Sentimento controverso, a amizade. Porque os amigos nos enchem a vida com a sua presença, mas também nos fazem provar o gosto
acre da tristeza ou da saudade quando deles nos separamos, e nos deixam um insuportável vazio quando os perdemos. Dizia Séneca,
numaEpistula a Lucílio em que procurava bálsamos para a ferida aberta da lembrança dos amigos desaparecidos:
Procedamos (...) de modo a que a recordação dos desaparecidos seja para nós um momento de doçura. Ninguém rememora
voluntariamente uma coisa em que se não pode pensar sem aflição. [...]

[...] Gozemos intensamente a companhia dos nossos amigos, até porque quantas vezes os deixámos para partir em longas viagens,
quantas vezes estivemos sem os ver embora morando na mesma terra [...]
Termino com um texto que todos conhecem mas que, julgo, lembra como nenhum que a amizade é memória e futuro, lágrimas e riso,
serenidade e sobressalto, presença e saudade. É um texto d'O Principezinho, de A. de Saint-Exupéry. Diz o principezinho:

- Ando à procura de amigos. O que é que «estar preso» quer dizer?
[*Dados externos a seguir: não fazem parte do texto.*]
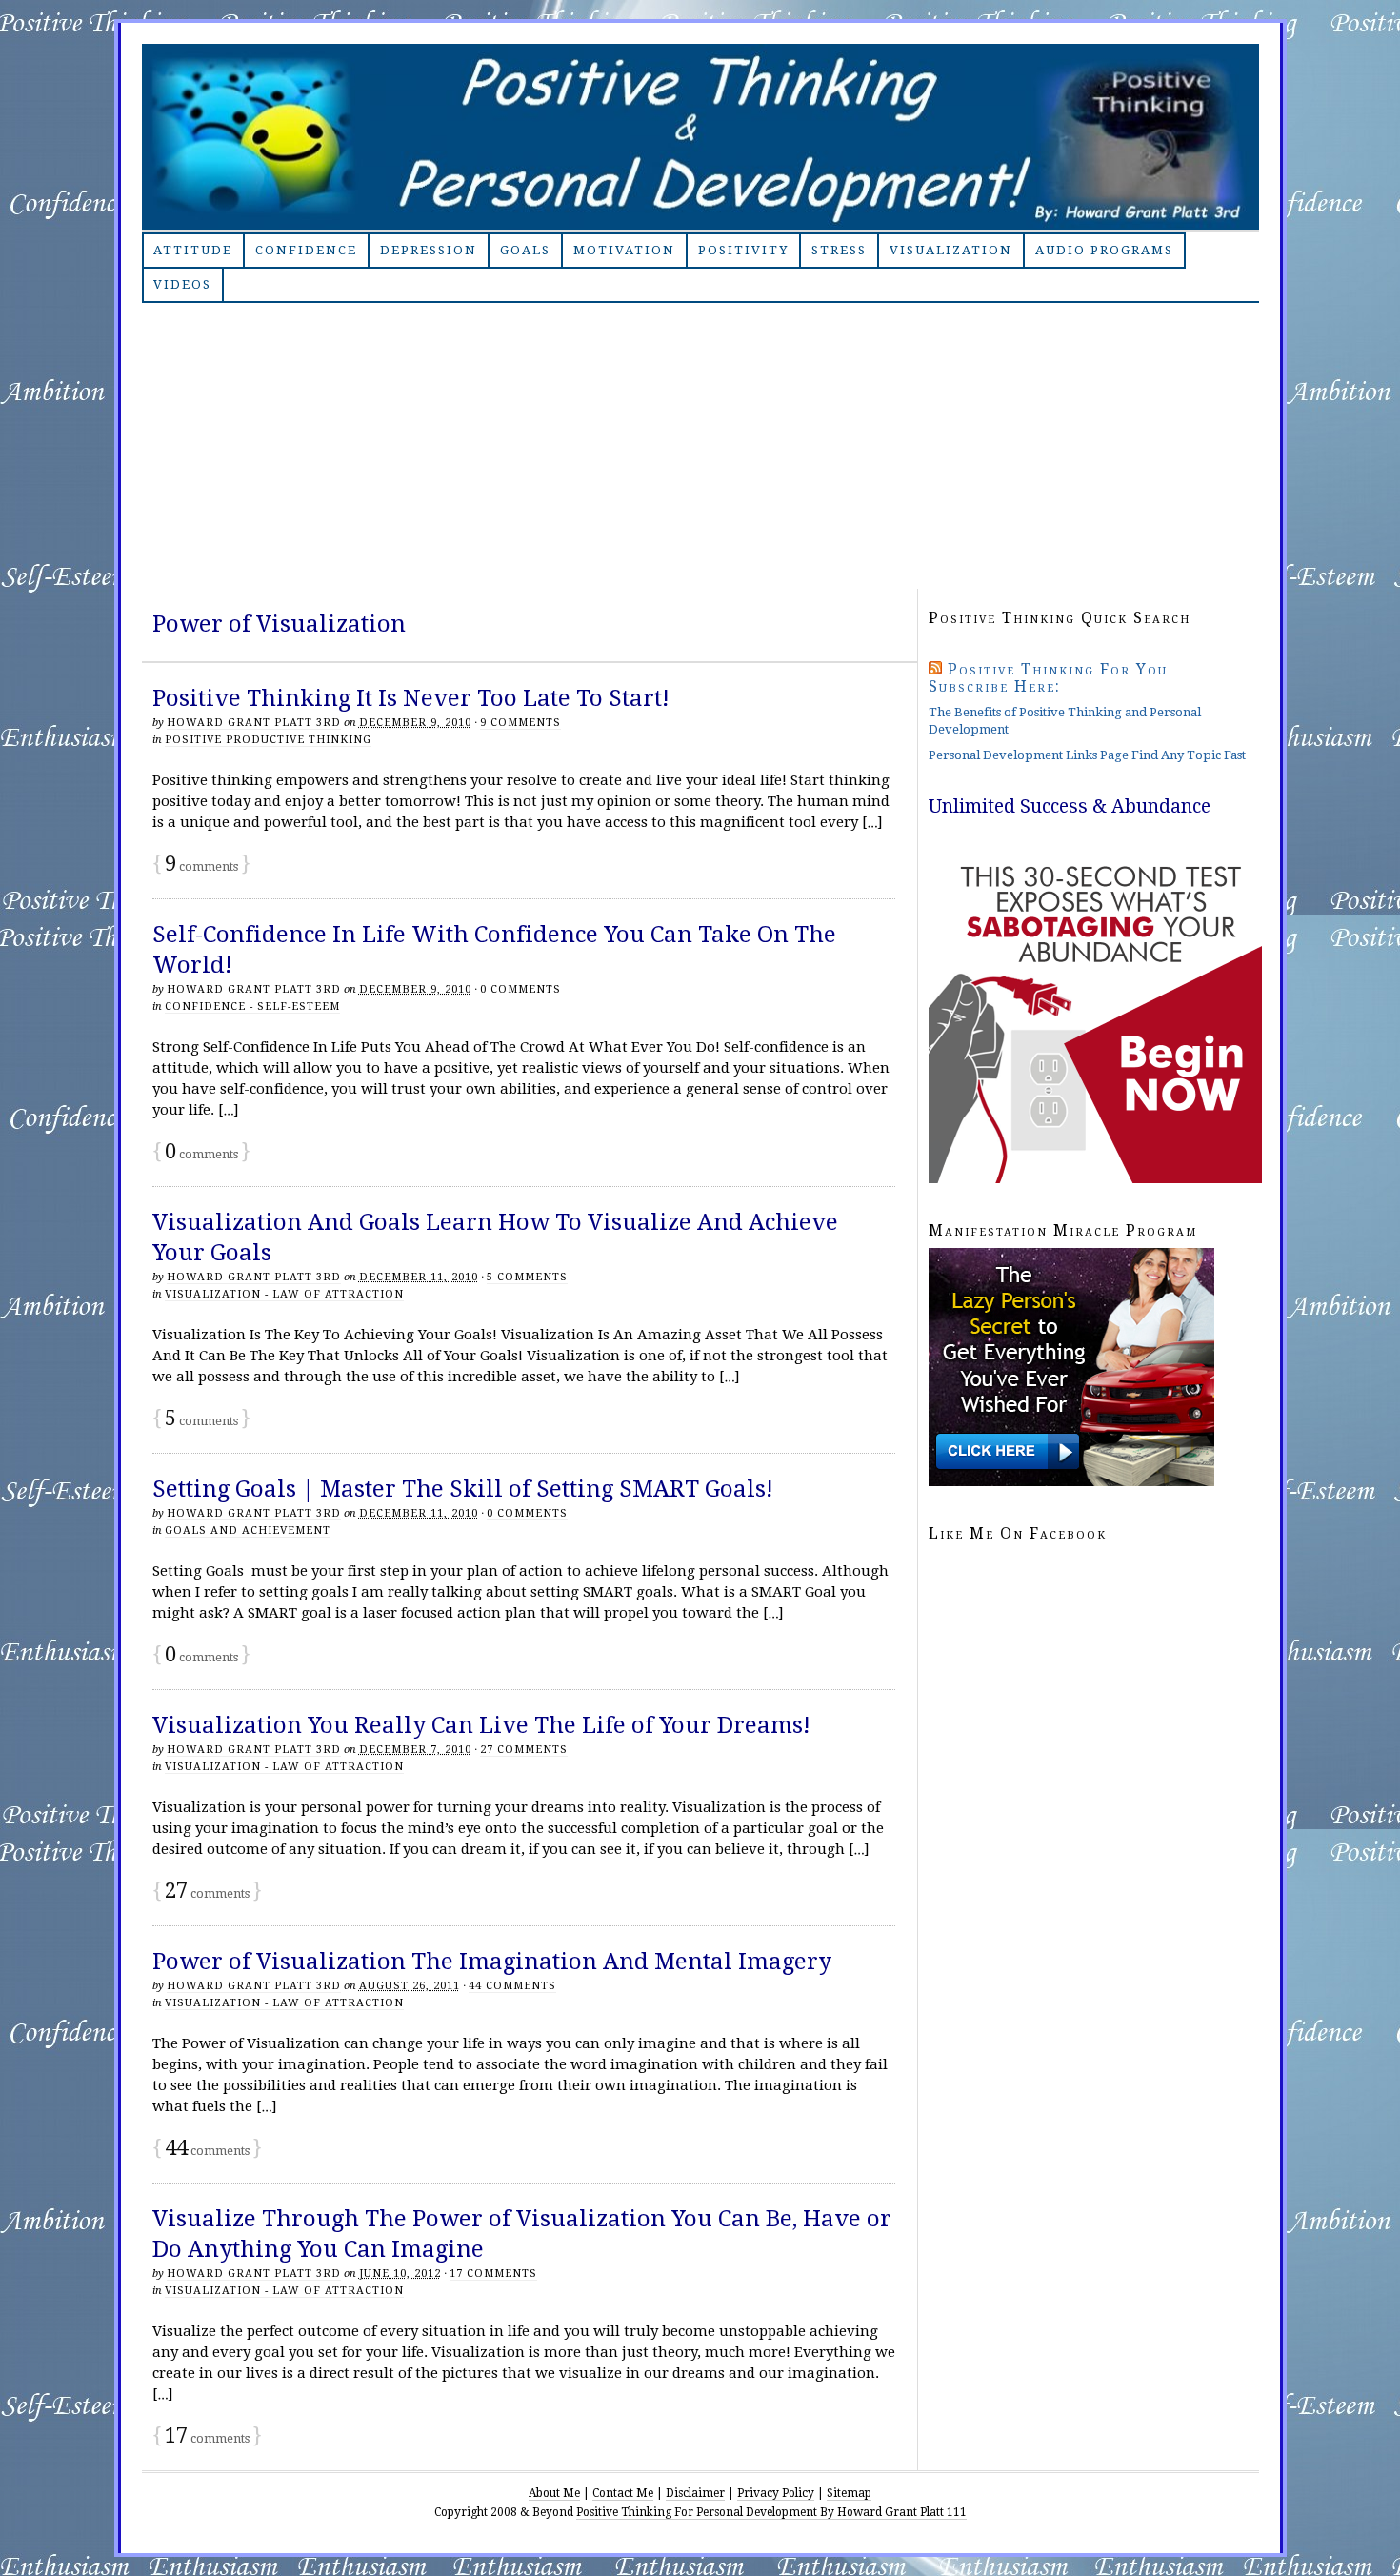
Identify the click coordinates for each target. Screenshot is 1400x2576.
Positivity (743, 250)
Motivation (624, 250)
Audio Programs (1104, 250)
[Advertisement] (700, 445)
- É uma coisa de que toda a gente se esqueceu – disse a raposa. – Quer dizer que se está ligado a alguém, que se criaram laços com
alguém.
- Laços?
- Sim, laços – disse a raposa. – Ora vê: por enquanto, para mim, tu não és senão um rapazinho perfeitamente igual a outros cem mil
rapazinhos. E eu não preciso de ti. E tu também não precisas de mim. Por enquanto, para ti, eu não sou senão uma raposa igual a outras cem
mil raposas. Mas, se tu me prenderes a ti, passamos a precisar um do outro. Passas a ser único no mundo para mim. E, para ti, eu também
passo a ser única no mundo…
[...] se tu me prenderes a ti, a minha vida fica cheia de Sol. Fico a conhecer uns passos diferentes de todos os outros passos. Os outros passos
fazem-me fugir para debaixo da terra. Os teus hão-de chamar-me para fora da toca, como uma música. E depois, olha! Estás a ver, ali adiante,
aqueles campos de trigo? Eu não como pão e, por isso, o trigo não me serve para nada. Os campos de trigo não me fazem lembrar nada. E é
uma triste coisa! Mas os teus cabelos são da cor do ouro. Então, quando eu estiver presa a ti, vai ser maravilhoso! Como o trigo é dourado, há-
de fazer-me lembrar de ti. E hei-de gostar do barulho do vento a bater no trigo…

[…]
Foi assim que o principezinho prendeu a si a raposa. E quando chegou a hora da despedida:
- Ai! – exclamou a raposa – Ai que me vou pôr a chorar…
- A culpa é tua – disse o principezinho. – Eu bem não queria que te acontecesse mal nenhum, mas tu quiseste que eu te prendesse a mim…
- Pois quis – disse a raposa.
- Mas agora vais-te pôr a chorar! – disse o principezinho.
- Pois vou – disse a raposa.
- Então não ganhaste nada com isso!
- Ai isso é que ganhei! – disse a raposa. – Por causa da cor do trigo…

Maria Cristina de Castro-Maia de Sousa Pimentel, in Clássica 21

Para todos, todinhos mesmo, o meu fraterno abraço.